■ Document text
--

The wearable, wireless device continuously measures how a person's fingernail bends and moves, which is a key indicator of grip strength.

Although skin-based sensors can help capture things like motion, the health of muscles and nerve cells, and can also reflect the intensity of a person's emotional state, these can often cause problems, including infection with older patients.

But the new system uses signals from the fingernail bends such as the tactile sensing of pressure, temperature, surface textures.

"Our fingernails deform -- bend and move -- in stereotypic ways when we use them for gripping, grasping, and even flexing and extending our fingers. This deformation is usually on the order of single digit microns and not visible to the naked eye," said Katsuyuki Sakuma, from IBM's Thomas J. Watson Research Center in New York.

The new device, reported in the journal Scientific Reports, consists of strain gauges attached to the fingernail and a small computer that samples strain values, collects accelerometer data and communicates with a smart watch.

The watch also runs machine learning models to rate bradykinesia, tremor, and dyskinesia which are all symptoms of Parkinson's disease.

"By pushing computation to the end of our fingers, we've found a new use for our nails by detecting and characterising their subtle movements," Sakuma said.

"With the sensor, we can derive health state insights and enable a new type of user interface. This work has also served as the inspiration for a new device modeled on the structure of the fingertip that could one day help quadriplegics communicate," Sakuma noted.

--

■ Data
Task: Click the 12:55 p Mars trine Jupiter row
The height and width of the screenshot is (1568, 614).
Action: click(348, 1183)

--

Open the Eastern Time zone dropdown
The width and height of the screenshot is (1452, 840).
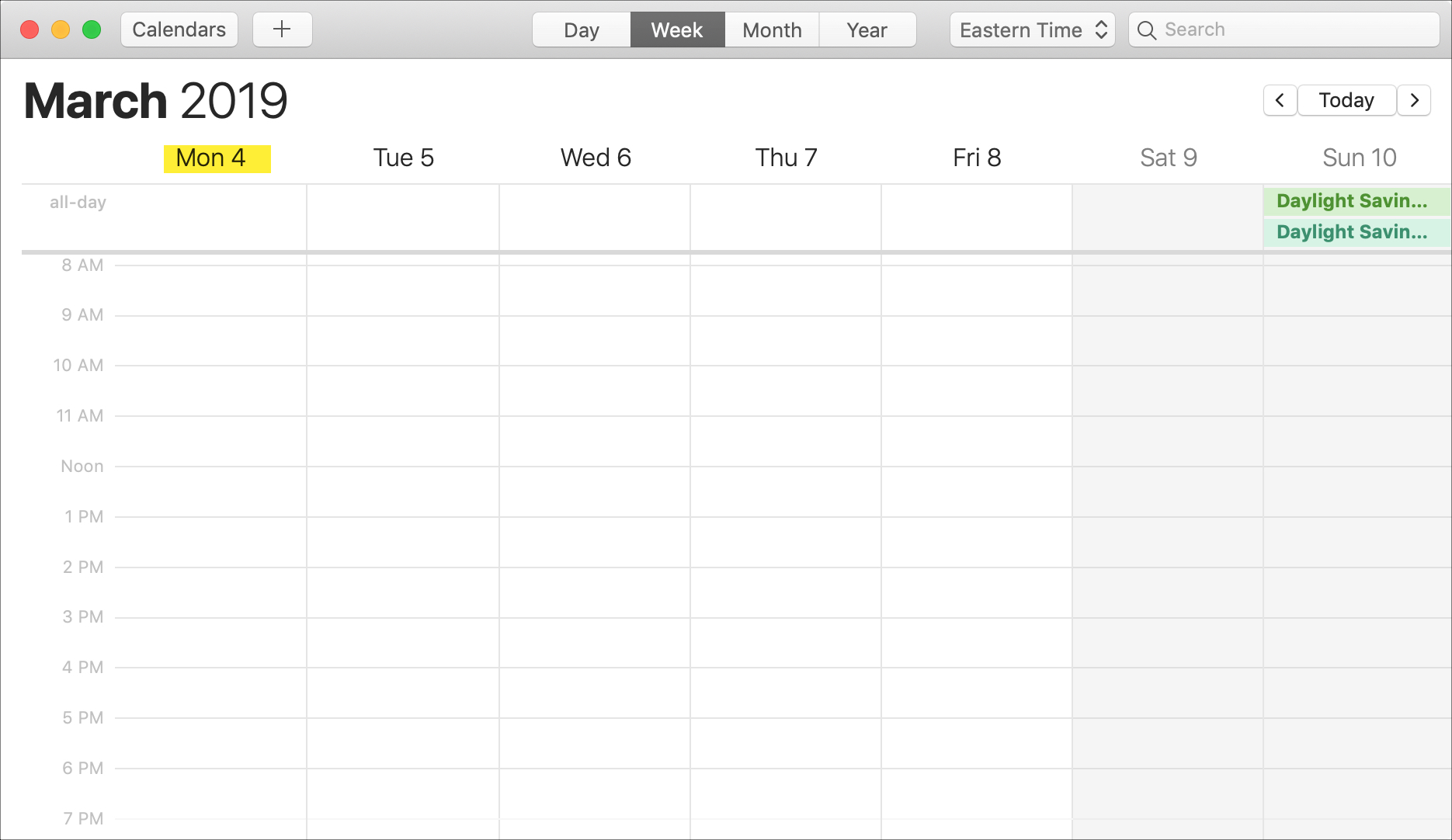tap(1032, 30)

--

■ What this task involves
Duplicate the part of the fingernail sensor text starting with "The wearable, wireless" and going on through "in New York.". The entries are not needed for what comes next.

■ Solution below
The wearable, wireless device continuously measures how a person's fingernail bends and moves, which is a key indicator of grip strength.

Although skin-based sensors can help capture things like motion, the health of muscles and nerve cells, and can also reflect the intensity of a person's emotional state, these can often cause problems, including infection with older patients.

But the new system uses signals from the fingernail bends such as the tactile sensing of pressure, temperature, surface textures.

"Our fingernails deform -- bend and move -- in stereotypic ways when we use them for gripping, grasping, and even flexing and extending our fingers. This deformation is usually on the order of single digit microns and not visible to the naked eye," said Katsuyuki Sakuma, from IBM's Thomas J. Watson Research Center in New York.